Why high doses are problematic
- Receptor desensitization: doses far above physiological levels may reduce melatonin receptor sensitivity over time
- Paradoxical effect: high doses can paradoxically worsen sleep in some people
- Morning grogginess: high doses can cause residual drowsiness
- Studies show: doses of 0.3-0.5 mg are as effective or more than 3-5 mg doses for most uses
The “if 1 mg is good, 5 mg is better” logic doesn’t apply to melatonin. Research consistently shows physiological doses (0.3-1 mg) work as well as megadoses — with fewer side effects.
Science-recommended doses
| Indication | Dose | Timing |
|---|---|---|
| Jet lag | 0.5-3 mg | Destination bedtime |
| Delayed phase | 0.3-1 mg | 3-5h before desired sleep |
| Older adults | 0.5-2 mg | 30-60 min before bed |
| General (if using) | 0.3-1 mg | 1-2h before bed |
Is it safe?
Short-term (weeks to a few months)
Melatonin is considered safe for short-term use in most adults. Side effects are generally mild:
- Daytime drowsiness (especially at high doses)
- Headache
- Dizziness
- Mild nausea
Long-term
Here the honest answer is: we don’t know for certain. There are few long-term studies (years) with supplemental melatonin. Concerns include:
- Possible suppression of natural production with prolonged use (controversial, limited evidence)

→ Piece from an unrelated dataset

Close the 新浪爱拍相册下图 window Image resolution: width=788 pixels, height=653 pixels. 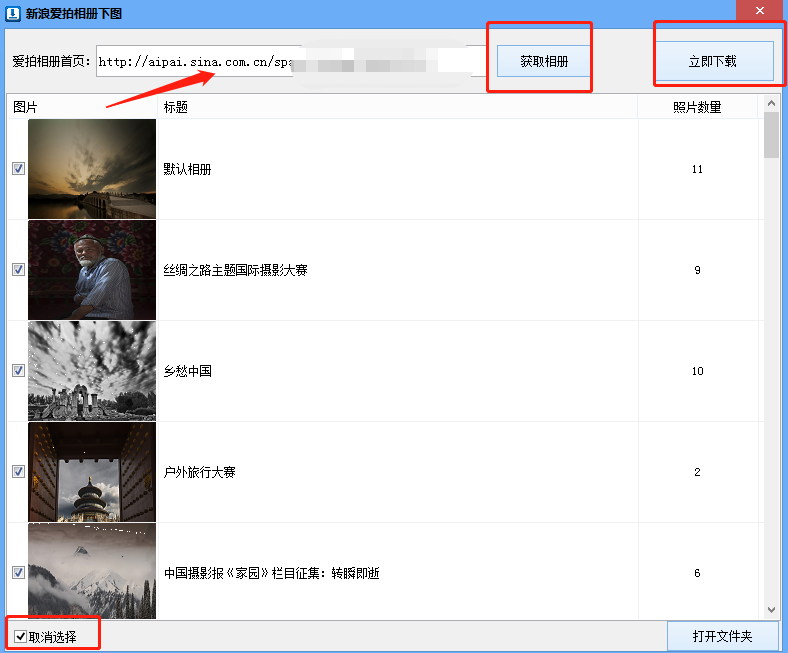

- Effects on reproductive hormones at high doses
- Drug interactions (blood thinners, diabetes medication, immunosuppressants)
Who should NOT take it
- Pregnant or breastfeeding women — insufficient safety evidence
- Children — except under medical guidance for specific indications
- People with autoimmune diseases — melatonin affects the immune system
- Those on blood thinners — possible interaction
- Before driving or operating machinery — may cause drowsiness
Melatonin is sold as a supplement, not a medication. That means less regulation over quality, purity, and dosage accuracy. Studies found variation of up to 478% between what the label says and what’s actually in the product.
The checklist before taking melatonin
Before buying melatonin, ask yourself:
- Is my sleep hygiene solid? (dark room, no screens, regular schedule, no late caffeine)
- Am I sleeping enough? (7-9 hours of opportunity)
- Is there an identifiable cause for my sleep problem? (stress, pain, apnea, medications)
- Have I tried CBT-I or behavioral techniques?
- Have I consulted a professional to rule out sleep disorders?
If you answered “no” to any of these, melatonin probably isn’t the best first step.
What works better than melatonin
For most sleep problems, these interventions have more evidence than melatonin:
- Schedule consistency — same sleep and wake time every day
- Morning light exposure — 15-30 minutes of natural light upon waking
- Evening darkness — reduce light 1-2h before bed
- Regular exercise — 150 min/week of moderate aerobic exercise
- CBT-I — for chronic insomnia, it’s the gold standard
- Stress management — breathing, mindfulness, journaling
Conclusion
Melatonin is neither villain nor miracle. It’s a tool with specific indications — jet lag, delayed phase, supplementation in older adults — where it works reasonably well. For chronic insomnia and general sleep problems, the evidence is weak.
If you’re going to use it, use low doses (0.3-1 mg), at the right time, for a limited period, and ideally with professional guidance. And remember: no supplement replaces the fundamentals — consistent schedule, proper environment, and habits that respect your biological clock.